[TASK REQUIREMENTS]:
(a) In the article on rehabbing older homes, condense the paragraph beginning "In the past six years" into a short bulleted list that keeps its main facts.
(b) According to the article on rehabbing older homes, what is the most Lynch has spent to rehab a duplex?
Start of EXTRACT
When looking at older homes in Cleveland, some of them built 100 years ago, homebuyers should consult with a Realtor and a home inspector to determine how much work needs to be done and how the home will compare with the market. Paying $100,000 for a house that needs $40,000 in repairs and improvements might not be a wise investment if the home prices in that area top out at $120,000. Another factor is how long you plan to live in the house.
"You'll see people over-invest in neighborhoods or a street that does not command the price that they need to get out of it, and you'll see people who will almost under-invest in a house in an area that could use more," Sharkey says. "They'll put in cheap doors, bad windows, or just take the cheap road."
In neighborhoods where home values are increasing and people are looking for historical character, buyers don't want to see a sliding window on the front of the house; they want to see double-hung windows that better fit the architecture.
Buying a house to rent: Becoming a landlord is a big step: You bear responsibility for the home but don't have daily control over what is happening within the four walls. When buying and rehabbing a rental property, investors should make sure their apartment or duplex is in an attractive location and up to speed with the market in order to command the highest rents.
"Renters have a lot of choices," Sharkey observes. "They like in-suite laundry and air conditioning. There are little things that you can do in your rentals that can make it nice and make it stand out [against] the competition."
Investors should be sure they can manage two houses and afford to make timely repairs whenever necessary.
Buying a house to sell: No formula can be applied to every house, says Lynch, who has spent as much as $120,000 to rehab a duplex. Another home, he notes, could cost $10,000 for minor repairs and a fresh coat of paint. Investors should work with a budget and be prepared for repair costs to increase as work begins since more issues might be uncovered.
"There are some people that can walk into a house and see its potential in a deplorable condition," Lynch says. "There are others that can't see it, can't imagine how much it would cost to fix it. You want to buy right and buy low and bring it to its potential and try to gear your final product to the market that you are looking at."
In many cases, rehabs involve installing new windows and aluminum or vinyl siding, renovating outdated kitchens and bathrooms, laying down new carpeting and, of course, layering lots of fresh paint. (See page 115.)
"Rehabbing is done in varying degrees. There are some [rehabbers] that do fantastic work and they give somebody a good-quality home, and there are others that put a Band-Aid on something when it needs major surgery," Lynch notes. "At the very least, [an investor] should come in and look at the mechanical systems of the house — the plumbing, wiring, heating system — and take a look at windows and the roof and make sure the house is structurally sound. Hopefully, you are setting a standard by which the other rehabs should be judged."
In the past six years, Lawrence has watched more and more people fix up their homes on her street and in her neighborhood. Between appreciation and the work she has done, the value of her home has increased by more than $40,000. She has also benefited from a 10-year tax abatement from the city and from not having to pay a suburban income tax.
"What I enjoy seeing the most is people that do a beautiful job in rehabbing these old houses, or when they build a house that blends in with the rest of the neighborhood," she says. "Those people who have good hearts and come down here and rehab the houses moderately so that people can buy them or rent them at a moderate price — that's a good thing."
End of EXTRACT
Start of EXTRACTED INFORMATION
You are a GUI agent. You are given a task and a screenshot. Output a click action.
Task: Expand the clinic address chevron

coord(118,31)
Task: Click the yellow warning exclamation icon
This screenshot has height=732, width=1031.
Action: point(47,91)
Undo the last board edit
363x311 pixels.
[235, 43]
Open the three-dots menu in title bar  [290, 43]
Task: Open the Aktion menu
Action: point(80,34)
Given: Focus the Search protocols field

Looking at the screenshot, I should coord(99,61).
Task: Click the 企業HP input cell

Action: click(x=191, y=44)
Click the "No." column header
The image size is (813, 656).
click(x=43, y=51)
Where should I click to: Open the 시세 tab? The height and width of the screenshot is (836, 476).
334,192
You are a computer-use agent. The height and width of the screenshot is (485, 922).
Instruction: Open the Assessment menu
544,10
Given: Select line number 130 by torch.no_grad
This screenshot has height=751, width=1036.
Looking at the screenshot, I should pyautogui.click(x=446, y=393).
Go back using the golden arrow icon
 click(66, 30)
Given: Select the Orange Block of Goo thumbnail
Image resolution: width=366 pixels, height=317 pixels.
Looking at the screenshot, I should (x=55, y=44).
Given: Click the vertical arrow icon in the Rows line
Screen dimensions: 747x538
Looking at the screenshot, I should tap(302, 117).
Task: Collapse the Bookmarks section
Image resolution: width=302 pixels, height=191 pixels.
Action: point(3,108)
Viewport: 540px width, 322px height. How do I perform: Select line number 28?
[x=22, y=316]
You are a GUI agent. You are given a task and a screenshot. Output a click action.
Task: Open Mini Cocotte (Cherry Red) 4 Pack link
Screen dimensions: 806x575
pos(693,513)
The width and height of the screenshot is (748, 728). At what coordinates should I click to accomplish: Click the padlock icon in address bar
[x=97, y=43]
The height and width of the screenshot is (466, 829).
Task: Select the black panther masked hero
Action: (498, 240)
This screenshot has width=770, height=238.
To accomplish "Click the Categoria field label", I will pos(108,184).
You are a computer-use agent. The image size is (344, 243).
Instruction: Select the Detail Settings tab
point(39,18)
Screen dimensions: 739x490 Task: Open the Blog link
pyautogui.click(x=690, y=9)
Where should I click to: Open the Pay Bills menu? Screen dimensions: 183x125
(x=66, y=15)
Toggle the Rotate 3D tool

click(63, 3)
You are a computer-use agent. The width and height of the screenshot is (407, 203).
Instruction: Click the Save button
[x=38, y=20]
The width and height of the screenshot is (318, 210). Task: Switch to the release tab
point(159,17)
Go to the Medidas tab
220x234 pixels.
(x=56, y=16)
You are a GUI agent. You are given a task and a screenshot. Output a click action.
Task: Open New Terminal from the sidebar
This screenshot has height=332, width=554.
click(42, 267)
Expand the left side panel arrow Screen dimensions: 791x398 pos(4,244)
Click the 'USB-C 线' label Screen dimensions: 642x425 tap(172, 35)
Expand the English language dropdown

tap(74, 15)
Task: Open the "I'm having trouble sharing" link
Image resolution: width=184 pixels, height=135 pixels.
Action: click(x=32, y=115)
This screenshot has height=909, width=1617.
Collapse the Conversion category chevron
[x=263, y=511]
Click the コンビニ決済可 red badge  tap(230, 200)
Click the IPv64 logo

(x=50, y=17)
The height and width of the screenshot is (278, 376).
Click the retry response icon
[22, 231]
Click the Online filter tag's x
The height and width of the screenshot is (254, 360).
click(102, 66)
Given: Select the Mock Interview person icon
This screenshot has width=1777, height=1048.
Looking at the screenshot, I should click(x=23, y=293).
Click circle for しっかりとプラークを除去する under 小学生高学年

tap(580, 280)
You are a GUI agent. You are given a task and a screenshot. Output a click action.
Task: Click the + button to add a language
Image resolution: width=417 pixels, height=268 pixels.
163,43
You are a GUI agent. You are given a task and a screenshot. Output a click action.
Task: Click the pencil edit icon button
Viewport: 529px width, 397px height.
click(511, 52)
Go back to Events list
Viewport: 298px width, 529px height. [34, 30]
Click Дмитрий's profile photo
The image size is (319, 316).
End of EXTRACTED INFORMATION
[TASK SOLUTIONS]:
(a)
- Over the past six years, Lawrence has seen more and more people on her street and in her neighborhood fix up their homes.
- Through appreciation and her own work, her home's value has risen by more than $40,000.
- She has benefited from a 10-year city tax abatement.
- She has also benefited from not paying a suburban income tax.

(b) As much as $120,000.